****Task 1**** - Use the Speech Commands dataset to build a model that
understands simple spoken commands. Make a detailed report of the
experiments you have done and your observations. Which approach is
better and why? It can be as detailed as you want it to be. Include
results in the form of tables and figures. Please do not write them in a
paragraph. Please restrict it to a maximum 0f 5 pages including
references. Use whatever resources you can find and cite them.

****Dataset Overview****

The dataset consists of \~64k audio files, a second long, in 32 classes,
class being a word.

In [1]:
import os

os.listdir('train/audio')


['_background_noise_',
 'right',
 'stop',
 'four',
 'dog',
 'tree',
 'left',
 'marvin',
 'go',
 'yes',
 'down',
 'nine',
 'one',
 'zero',
 'six',
 'bird',
 'on',
 'happy',
 'cat',
 'two',
 'no',
 'seven',
 'three',
 'house',
 'sheila',
 'up',
 'wow',
 'bed',
 'off',
 'five',
 'eight']

However, in these 32 classes, only 12 classes are used in the test
dataset:

\['down', 'go', 'left', 'no', 'off', 'on', 'right', 'stop', 'up',
'yes'\]

\['unknown', 'silence'\]

-   Thus in training the network, I have chosen only to train on these
    classes. The data for the core 10 classes is available from the
    training dataset and that was used directly.
-   For the 'silence' class, the provided `_background_noise` data was
    used. The `_background_noise` class contains several 1-minute long
    .wav files containing background noise. To construct training data
    for this class, each of these .wav files were sampled randomly for
    1-second durations to generate data.
-   For the 'unknown' class, a different approach was taken. The task of
    categorizing a class as NOT other classes is a hard one, since the
    "solution space" is much larger. To circumvent this, I gathered data
    from all the other classes which were not used in the testing data
    set, such as 'bird', 'bed', 'dog', 'cat' etc.

****Padding****

Loading the audio files was done with the use of `torchaudio` [1], a
Pytorch library with utilities for processing audio.

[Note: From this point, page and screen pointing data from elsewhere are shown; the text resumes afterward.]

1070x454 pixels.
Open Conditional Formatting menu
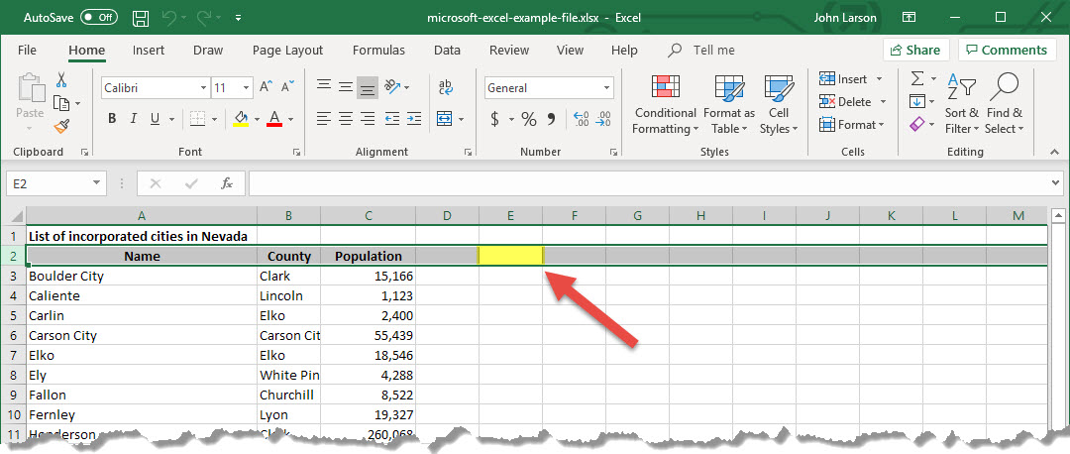666,106
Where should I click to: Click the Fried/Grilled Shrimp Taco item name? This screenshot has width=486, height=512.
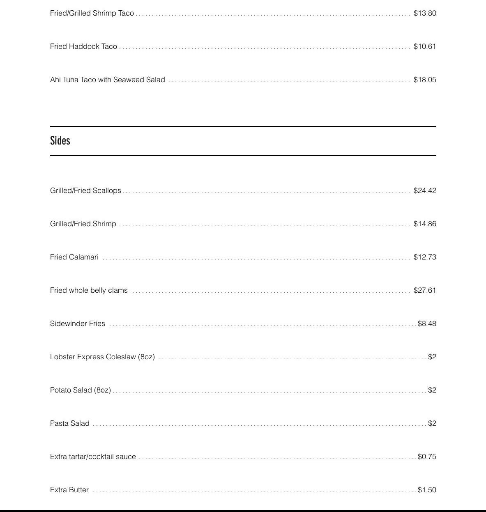[92, 13]
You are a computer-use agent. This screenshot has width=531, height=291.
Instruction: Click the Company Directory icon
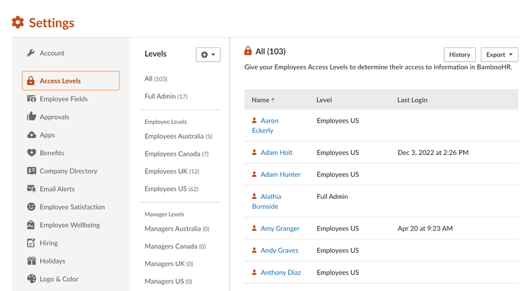click(31, 171)
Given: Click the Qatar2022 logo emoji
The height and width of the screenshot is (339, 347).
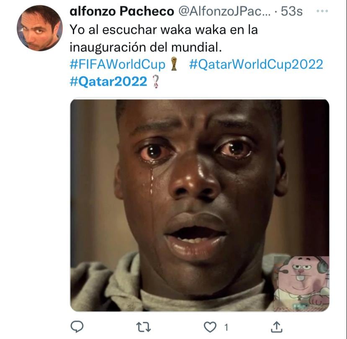Looking at the screenshot, I should [156, 82].
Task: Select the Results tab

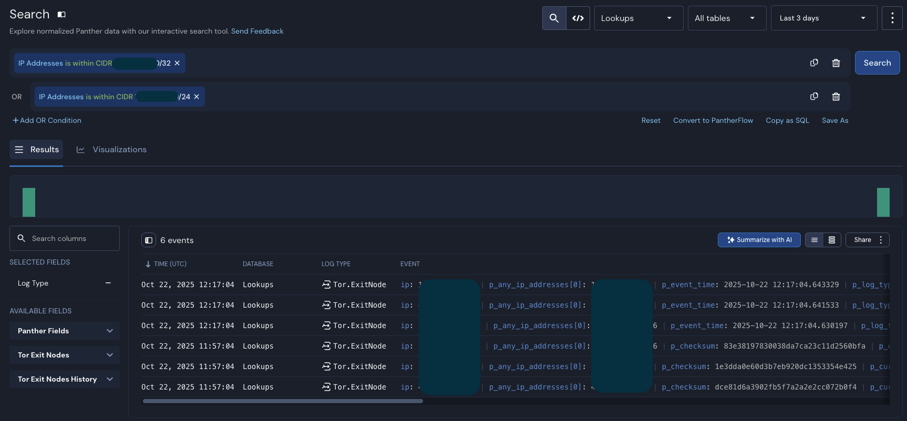Action: click(37, 150)
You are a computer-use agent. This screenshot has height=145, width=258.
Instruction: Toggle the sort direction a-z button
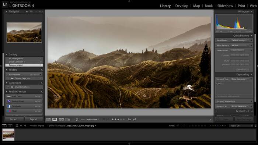tap(76, 119)
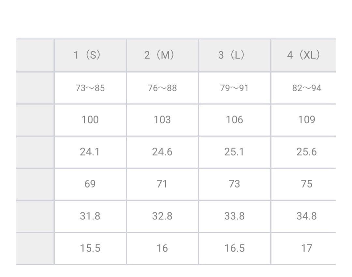
Task: Select the 24.6 measurement cell
Action: 162,152
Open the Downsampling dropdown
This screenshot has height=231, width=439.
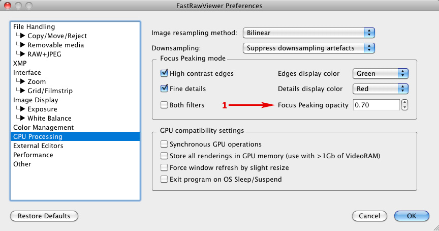(308, 48)
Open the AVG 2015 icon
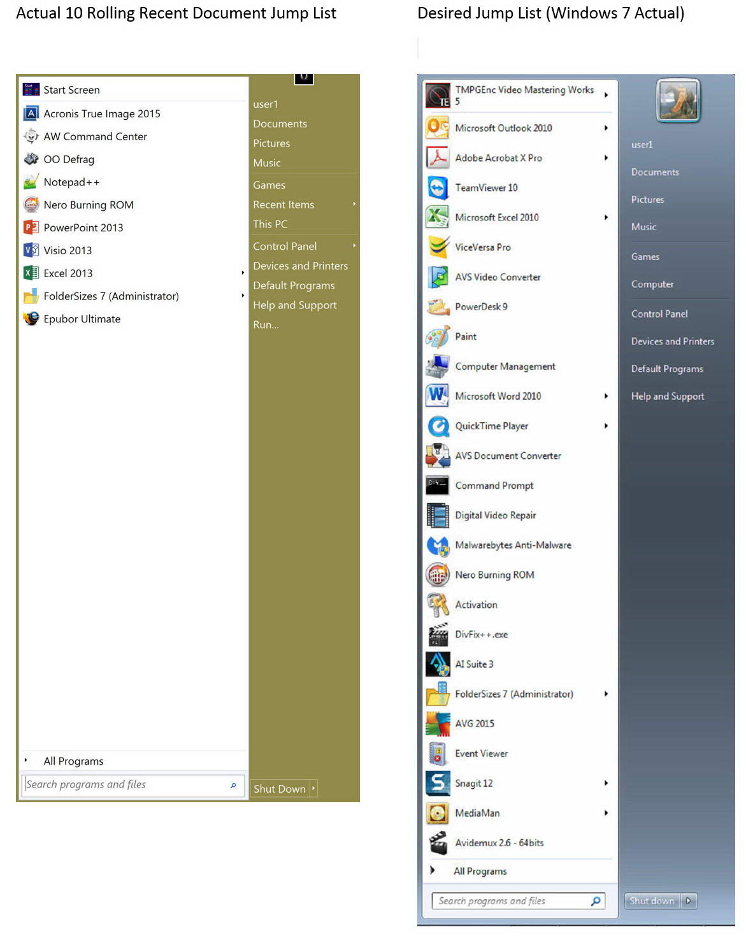 coord(438,724)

While most of the samples were of the size \[1, 16000\] (single channel
PCM with 16k as the sample rate and a duration of one second),
nonetheless some cleaning was required to make sure all of the data was
of the same dimensions. Thus, the tensors were padded [2] to a length of
16000.

****Input Pipeline****

In preparing the input pipeline, Pytorch Lightning's
`LightningDataModule` [3] was used. It provides a singl eunified
interface to the data required.

[1] [torchaudio](https://pytorch.org/audio/stable/index.html)

[2] [Pytorch
Pad](https://pytorch.org/docs/stable/nn.functional.html#torch.nn.functional.pad)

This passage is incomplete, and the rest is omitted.